Dataset excerpts:
▬▬▬

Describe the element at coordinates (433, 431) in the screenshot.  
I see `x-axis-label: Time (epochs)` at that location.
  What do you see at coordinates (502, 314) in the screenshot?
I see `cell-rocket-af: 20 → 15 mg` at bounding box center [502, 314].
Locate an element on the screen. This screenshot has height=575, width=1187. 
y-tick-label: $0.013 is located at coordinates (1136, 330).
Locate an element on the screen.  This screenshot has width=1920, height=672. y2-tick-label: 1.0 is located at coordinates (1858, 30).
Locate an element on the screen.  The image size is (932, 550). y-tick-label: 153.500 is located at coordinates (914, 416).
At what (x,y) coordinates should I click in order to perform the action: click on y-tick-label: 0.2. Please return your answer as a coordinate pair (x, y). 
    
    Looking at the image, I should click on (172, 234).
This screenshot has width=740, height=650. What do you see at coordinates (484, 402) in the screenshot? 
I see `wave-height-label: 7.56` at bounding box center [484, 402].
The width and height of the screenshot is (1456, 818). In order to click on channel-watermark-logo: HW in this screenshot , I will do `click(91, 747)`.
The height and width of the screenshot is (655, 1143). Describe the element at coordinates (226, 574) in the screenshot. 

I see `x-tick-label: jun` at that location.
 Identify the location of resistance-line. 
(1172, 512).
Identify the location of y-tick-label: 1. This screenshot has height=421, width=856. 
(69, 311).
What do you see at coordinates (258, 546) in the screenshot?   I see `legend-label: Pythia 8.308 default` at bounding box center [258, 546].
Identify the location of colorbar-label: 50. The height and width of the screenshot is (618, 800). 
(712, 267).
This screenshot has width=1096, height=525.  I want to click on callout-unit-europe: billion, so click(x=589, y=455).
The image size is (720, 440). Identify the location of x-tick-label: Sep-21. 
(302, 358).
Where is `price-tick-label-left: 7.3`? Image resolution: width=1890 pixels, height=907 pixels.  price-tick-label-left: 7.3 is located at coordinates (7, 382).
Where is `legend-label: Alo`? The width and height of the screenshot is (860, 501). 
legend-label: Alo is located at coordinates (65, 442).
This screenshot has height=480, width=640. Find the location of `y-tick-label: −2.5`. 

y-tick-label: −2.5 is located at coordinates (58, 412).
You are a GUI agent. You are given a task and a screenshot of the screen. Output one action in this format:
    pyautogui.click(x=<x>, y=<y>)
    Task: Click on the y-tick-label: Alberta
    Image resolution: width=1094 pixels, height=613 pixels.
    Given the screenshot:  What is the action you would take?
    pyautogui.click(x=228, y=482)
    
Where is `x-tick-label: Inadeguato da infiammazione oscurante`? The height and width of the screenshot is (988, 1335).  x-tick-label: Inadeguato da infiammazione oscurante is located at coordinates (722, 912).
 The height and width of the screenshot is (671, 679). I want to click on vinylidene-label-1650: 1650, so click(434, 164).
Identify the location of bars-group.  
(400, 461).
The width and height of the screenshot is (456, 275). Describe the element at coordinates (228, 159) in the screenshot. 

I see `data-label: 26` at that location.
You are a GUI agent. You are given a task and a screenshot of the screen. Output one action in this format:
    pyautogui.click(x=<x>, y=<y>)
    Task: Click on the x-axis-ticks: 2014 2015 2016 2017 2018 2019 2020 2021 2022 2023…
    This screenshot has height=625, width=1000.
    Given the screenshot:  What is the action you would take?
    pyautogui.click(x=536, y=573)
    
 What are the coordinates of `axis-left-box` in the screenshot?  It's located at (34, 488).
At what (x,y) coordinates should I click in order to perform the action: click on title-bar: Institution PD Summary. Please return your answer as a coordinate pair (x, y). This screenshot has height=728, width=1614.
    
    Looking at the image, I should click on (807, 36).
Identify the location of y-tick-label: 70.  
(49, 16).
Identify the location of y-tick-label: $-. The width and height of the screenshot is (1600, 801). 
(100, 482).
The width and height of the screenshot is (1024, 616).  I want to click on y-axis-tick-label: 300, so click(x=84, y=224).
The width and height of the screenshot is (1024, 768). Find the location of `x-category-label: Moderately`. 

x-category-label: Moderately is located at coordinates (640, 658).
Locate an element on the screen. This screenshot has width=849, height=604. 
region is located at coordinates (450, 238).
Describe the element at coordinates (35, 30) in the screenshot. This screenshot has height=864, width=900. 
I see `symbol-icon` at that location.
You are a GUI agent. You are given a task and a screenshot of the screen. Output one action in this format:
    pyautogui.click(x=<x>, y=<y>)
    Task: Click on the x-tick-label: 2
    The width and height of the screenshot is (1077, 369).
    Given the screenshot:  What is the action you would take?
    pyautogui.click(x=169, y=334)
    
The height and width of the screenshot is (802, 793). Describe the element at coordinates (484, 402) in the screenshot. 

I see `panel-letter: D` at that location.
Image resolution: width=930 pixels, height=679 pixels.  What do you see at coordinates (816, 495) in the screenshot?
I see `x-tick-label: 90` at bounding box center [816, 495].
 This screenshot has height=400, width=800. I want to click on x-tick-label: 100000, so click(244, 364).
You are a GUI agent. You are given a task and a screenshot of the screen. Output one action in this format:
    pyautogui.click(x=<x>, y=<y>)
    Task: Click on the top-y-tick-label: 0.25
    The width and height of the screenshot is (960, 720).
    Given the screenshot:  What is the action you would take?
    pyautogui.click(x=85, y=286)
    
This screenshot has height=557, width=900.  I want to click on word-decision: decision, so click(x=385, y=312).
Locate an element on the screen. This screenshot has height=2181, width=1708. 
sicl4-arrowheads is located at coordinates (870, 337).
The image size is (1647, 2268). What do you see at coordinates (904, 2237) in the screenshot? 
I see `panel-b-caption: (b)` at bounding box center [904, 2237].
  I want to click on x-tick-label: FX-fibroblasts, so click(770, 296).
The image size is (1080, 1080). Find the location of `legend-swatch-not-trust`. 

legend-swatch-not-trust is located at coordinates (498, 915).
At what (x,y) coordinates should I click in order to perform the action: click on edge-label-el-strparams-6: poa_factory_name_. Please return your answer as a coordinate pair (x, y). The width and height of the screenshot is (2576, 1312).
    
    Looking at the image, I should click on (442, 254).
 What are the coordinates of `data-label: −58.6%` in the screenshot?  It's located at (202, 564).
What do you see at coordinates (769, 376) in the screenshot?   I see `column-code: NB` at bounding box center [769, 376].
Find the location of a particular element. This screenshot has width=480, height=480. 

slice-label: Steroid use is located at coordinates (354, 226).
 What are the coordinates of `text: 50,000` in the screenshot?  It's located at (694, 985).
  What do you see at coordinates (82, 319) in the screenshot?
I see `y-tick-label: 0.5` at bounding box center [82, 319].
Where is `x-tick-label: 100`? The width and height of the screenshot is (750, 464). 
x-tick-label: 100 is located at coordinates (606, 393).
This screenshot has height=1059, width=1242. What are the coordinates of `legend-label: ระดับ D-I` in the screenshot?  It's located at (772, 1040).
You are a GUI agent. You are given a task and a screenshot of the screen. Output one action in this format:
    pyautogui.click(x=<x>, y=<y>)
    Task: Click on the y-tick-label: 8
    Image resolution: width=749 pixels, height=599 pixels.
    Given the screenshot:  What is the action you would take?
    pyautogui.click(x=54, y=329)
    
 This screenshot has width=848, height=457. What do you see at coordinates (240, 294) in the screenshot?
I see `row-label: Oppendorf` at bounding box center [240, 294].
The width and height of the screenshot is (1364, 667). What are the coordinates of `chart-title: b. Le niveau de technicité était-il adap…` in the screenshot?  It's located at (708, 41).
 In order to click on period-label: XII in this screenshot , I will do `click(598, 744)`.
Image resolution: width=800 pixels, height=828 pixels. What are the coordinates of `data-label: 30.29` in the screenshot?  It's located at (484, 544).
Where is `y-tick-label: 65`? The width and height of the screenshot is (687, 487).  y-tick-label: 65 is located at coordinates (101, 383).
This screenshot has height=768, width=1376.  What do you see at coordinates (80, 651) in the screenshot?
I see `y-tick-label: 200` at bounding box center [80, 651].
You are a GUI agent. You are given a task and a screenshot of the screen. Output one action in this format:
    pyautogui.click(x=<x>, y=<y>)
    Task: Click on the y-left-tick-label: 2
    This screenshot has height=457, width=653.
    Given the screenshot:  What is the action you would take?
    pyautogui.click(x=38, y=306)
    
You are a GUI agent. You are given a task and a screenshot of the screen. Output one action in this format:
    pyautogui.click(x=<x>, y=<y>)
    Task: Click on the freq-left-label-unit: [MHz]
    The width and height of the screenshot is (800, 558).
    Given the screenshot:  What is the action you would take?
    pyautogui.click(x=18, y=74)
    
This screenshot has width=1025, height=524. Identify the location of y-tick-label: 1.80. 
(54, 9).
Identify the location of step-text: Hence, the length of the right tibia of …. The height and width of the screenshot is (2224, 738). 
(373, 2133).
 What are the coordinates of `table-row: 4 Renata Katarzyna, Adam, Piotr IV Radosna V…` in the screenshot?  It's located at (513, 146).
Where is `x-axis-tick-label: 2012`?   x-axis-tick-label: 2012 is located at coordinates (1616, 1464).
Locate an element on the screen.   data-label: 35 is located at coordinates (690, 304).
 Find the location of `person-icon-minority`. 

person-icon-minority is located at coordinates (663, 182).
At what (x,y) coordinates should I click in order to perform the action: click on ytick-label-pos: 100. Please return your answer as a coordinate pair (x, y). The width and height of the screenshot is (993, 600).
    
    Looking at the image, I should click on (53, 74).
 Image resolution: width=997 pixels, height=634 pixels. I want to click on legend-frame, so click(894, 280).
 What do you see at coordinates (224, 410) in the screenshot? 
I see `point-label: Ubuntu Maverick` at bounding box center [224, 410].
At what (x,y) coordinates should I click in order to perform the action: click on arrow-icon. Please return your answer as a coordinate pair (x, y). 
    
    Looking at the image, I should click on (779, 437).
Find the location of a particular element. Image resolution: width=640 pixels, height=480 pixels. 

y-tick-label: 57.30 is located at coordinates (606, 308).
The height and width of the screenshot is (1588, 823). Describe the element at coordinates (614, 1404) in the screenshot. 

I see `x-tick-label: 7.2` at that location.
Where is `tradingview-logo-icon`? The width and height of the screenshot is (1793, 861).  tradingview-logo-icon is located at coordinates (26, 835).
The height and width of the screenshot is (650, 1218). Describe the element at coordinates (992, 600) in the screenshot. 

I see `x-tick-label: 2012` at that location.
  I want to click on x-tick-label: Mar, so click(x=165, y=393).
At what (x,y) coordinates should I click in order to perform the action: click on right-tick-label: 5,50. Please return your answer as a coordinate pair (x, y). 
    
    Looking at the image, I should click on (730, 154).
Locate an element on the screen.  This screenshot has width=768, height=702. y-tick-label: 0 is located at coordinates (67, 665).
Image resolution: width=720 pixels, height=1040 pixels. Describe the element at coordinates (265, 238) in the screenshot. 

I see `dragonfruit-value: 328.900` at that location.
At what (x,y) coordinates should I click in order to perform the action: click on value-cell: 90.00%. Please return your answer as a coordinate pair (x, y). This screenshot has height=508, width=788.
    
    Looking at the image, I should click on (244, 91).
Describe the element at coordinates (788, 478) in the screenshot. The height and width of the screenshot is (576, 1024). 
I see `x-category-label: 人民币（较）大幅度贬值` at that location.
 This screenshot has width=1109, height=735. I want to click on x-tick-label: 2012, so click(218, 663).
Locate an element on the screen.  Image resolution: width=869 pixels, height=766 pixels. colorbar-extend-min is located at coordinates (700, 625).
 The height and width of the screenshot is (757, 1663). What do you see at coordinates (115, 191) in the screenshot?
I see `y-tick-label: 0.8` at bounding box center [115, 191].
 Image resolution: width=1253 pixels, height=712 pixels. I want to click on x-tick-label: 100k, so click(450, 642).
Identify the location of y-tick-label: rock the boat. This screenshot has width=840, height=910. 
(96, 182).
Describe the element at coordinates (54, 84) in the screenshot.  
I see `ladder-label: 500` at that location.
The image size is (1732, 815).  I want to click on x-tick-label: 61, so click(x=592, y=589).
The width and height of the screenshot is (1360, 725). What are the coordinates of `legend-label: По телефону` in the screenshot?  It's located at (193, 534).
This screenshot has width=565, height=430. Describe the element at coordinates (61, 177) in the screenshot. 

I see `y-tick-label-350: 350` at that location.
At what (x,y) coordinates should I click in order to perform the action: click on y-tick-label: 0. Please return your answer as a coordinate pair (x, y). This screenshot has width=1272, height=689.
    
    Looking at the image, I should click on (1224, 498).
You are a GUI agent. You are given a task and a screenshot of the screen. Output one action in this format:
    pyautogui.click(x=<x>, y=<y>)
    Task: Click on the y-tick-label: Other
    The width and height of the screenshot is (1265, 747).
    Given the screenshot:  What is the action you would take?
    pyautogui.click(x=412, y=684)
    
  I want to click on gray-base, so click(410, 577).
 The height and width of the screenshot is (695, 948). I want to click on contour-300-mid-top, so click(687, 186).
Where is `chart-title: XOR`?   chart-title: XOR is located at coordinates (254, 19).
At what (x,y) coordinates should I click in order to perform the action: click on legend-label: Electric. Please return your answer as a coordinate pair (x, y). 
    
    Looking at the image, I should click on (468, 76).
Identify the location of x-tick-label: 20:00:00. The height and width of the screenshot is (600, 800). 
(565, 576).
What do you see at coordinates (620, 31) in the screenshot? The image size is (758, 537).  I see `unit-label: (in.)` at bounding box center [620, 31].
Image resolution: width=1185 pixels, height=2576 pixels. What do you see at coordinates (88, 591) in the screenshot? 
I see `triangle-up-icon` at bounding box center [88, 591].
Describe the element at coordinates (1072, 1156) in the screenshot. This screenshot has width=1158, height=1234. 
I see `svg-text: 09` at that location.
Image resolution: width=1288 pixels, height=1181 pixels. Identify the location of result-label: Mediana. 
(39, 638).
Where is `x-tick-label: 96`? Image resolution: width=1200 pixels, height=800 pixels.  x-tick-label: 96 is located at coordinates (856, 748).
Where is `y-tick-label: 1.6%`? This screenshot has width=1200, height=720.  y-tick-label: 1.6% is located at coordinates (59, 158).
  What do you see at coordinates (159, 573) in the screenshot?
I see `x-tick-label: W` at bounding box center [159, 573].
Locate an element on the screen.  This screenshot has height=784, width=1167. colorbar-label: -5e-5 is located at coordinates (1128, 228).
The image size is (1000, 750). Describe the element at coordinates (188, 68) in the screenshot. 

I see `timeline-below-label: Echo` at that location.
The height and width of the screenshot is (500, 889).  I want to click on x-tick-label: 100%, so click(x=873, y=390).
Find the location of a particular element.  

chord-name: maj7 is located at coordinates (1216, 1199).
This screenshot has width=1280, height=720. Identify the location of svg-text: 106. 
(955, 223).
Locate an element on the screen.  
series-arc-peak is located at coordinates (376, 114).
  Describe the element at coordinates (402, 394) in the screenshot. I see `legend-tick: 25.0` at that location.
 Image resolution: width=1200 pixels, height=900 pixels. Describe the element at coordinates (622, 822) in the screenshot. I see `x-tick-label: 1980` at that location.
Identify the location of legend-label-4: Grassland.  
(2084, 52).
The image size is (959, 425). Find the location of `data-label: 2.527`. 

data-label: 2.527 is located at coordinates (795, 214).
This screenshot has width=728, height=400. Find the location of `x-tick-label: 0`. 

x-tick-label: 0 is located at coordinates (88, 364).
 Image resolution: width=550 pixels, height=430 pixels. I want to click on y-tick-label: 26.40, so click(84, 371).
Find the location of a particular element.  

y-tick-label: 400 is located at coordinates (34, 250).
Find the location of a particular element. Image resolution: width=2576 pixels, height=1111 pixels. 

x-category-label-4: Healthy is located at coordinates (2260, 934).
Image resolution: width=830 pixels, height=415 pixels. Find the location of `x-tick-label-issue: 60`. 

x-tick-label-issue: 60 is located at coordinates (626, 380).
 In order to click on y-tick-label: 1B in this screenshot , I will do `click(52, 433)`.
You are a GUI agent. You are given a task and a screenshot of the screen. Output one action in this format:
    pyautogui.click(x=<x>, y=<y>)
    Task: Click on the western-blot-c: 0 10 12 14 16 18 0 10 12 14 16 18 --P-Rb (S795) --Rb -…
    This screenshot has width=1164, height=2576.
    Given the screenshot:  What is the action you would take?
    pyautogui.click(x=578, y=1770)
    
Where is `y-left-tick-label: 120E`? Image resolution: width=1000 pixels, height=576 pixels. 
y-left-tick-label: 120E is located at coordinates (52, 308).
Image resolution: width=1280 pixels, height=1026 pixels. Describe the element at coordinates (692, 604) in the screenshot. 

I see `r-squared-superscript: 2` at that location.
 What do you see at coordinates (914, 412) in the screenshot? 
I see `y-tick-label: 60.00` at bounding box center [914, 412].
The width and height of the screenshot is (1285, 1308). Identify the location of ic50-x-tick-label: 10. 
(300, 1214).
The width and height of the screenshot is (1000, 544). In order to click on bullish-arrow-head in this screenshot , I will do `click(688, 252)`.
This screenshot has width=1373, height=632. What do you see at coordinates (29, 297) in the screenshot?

▬▬▬

### THE PROBLEM
Count the lines in the items above that contain the string "value", treating uppercase and lowercase as different. Reply with the number alone.

### SOLVED EXERCISE
2